Important additional issues to consider when negotiating rents are tenant improvements and whether they will be constructed by the landlord or tenant. If constructed by the tenant, it is typical for the tenant to receive a significant abatement on rent during the related build-out period. Be liberal with your estimates on construction timelines and budgets.
The lease should also clearly describe the responsibility for real estate taxes and whether these amounts are paid by the landlord or tenant. Cannabis industry landlords typically desire NNN – or “Triple Net” – leases, and call for the tenant to be responsible for all operating expenses in addition to the “Base Rent” payable under the lease.
Taxes represent a significant additional expenditure for a commercial tenant. Exposure for all measure of taxes during a long term lease is often overlooked. When did the landlord acquire the property? Might the landlord seek to sell the property during the lease? If so, the tax basis would be reassessed and a jaunting increase in annual taxes might result. Consider other triggers that may occur during the lease term and negotiate for provisions that clarify the responsibility.
Insurance requirements can also be overlooked by a business eager to quickly get into a lease and start operating. By failing to negotiate for reasonable insurance provisions, a tenant-business may be subject to provisions that require that it be overinsured, pay premium rates for low deductibles that are unneeded, or provide one-sided benefits such as rental interruption insurance.
Cannabis businesses and the landowners that lease to them have particular considerations when negotiating their leases. Be armed with these considerations when first negotiating.
Understand the zoning requirements particular to the locale. Most leases call for the property to be taken in its “AS-IS” and “WITH ALL FAULT” condition. Consider the zoning requirements which apply to the use prior to lease execution.

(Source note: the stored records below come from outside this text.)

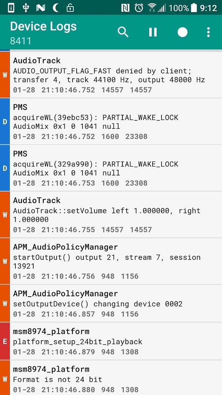Viewport: 222px width, 395px height.
Task: Open the three-dot overflow menu
Action: point(208,32)
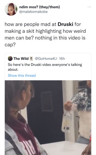The image size is (96, 155).
Task: Click the bold Druski keyword in the tweet
Action: pos(65,24)
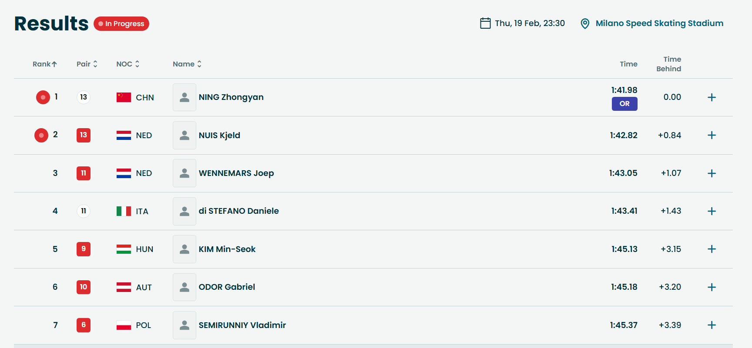This screenshot has width=752, height=348.
Task: Click the Hungary flag icon
Action: pos(124,249)
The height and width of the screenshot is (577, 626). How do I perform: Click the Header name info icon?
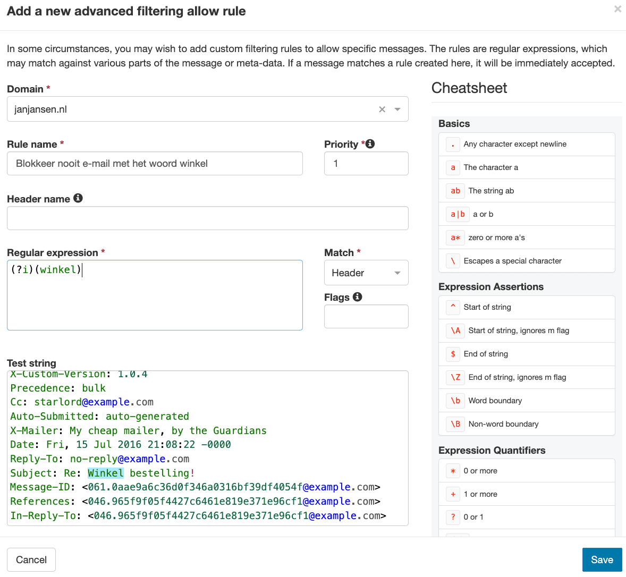tap(78, 198)
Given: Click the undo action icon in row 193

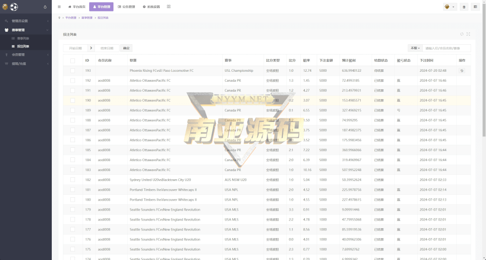Looking at the screenshot, I should pyautogui.click(x=462, y=71).
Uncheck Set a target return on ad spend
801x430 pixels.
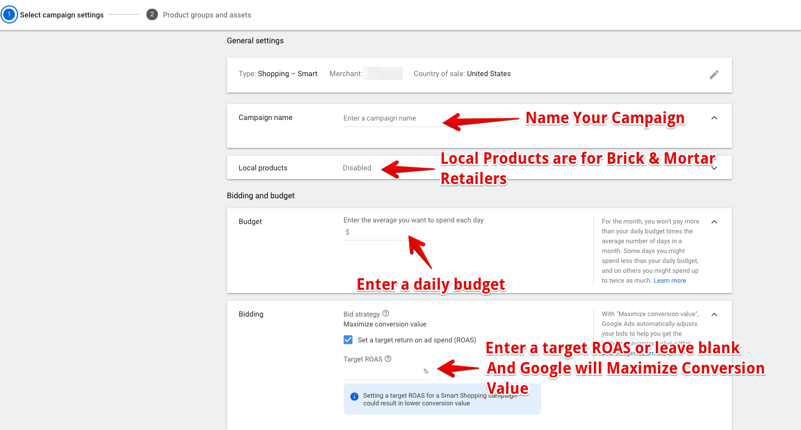pos(348,340)
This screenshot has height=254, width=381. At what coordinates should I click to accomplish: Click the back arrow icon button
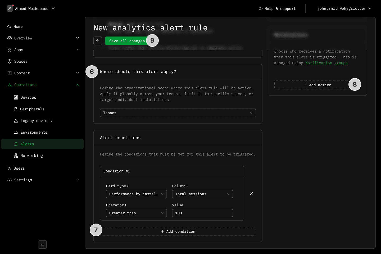pyautogui.click(x=98, y=41)
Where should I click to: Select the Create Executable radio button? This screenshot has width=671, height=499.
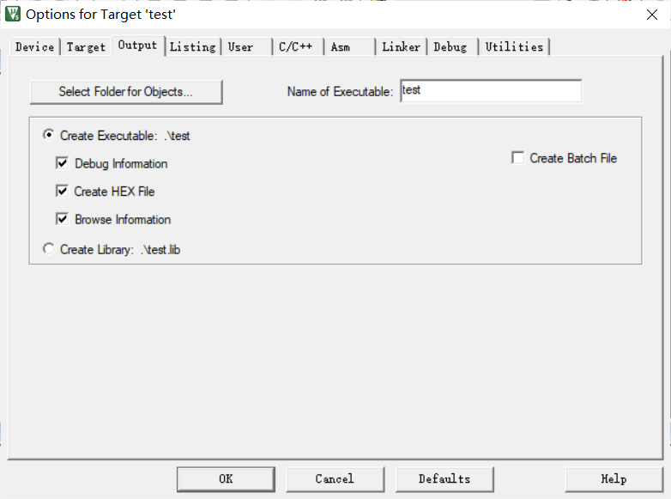(x=48, y=135)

Many application processes for cannabis licensure in the state of California require that the applicant demonstrate that it has entered into a lease with a willing landlord who can attest with personal knowledge regarding the cannabis activity that will take place at the site. This puts “the cart before the horse” since most jurisdictions put a cap on the number of available licenses, and license applicants are not guaranteed to obtain a license due to their limited availability. Incorporate provisions which relate to the application process, the related timelines, and the likelihood of obtaining the necessary licenses as reasonable contingencies.
Properties encumbered by traditional financing liens may not be suitable for cannabis businesses. This is because most standard Deeds of Trust are violated by permitting a federally illegal activity to occur onsite. Wall Street banks may place the property owner in default and institute foreclosure proceedings if the use is discovered or disclosed, thus prejudicing the tenant-operator. A landlord with a traditional mortgage should be prepared to indemnify the cannabis operator from any adverse action brought by the lender or other superior interest holder.
Properties subject to publicly recorded CC&R’s require close scrutiny by commercial tenants. These documents are particularly relevant in cannabis leases as they often include restrictions against so-called illegal activity which are enforceable by a wide-range of stakeholders including neighboring properties within the common development. The distinction between federal illegality, and state-legal commercial cannabis activity is an area ripe for dispute and litigation should the landlord or tenant be subject to restrictive enforceable CC&R’s.
In the same vein, almost all standard leases forbid illegal activity from occurring on site. Care should be taken with these standard leases to describe federally illegal activity as the offending conduct.
Particular uses give rise to particular needs during the negotiation and term of a lease. Cannabis uses are no different and, in fact, call for many unique industry issues to be considered prior to lease execution. The foregoing constitutes a mere sampling of the many issues that the real estate attorneys at KVK consider when assisting in the preparation of commercial leases.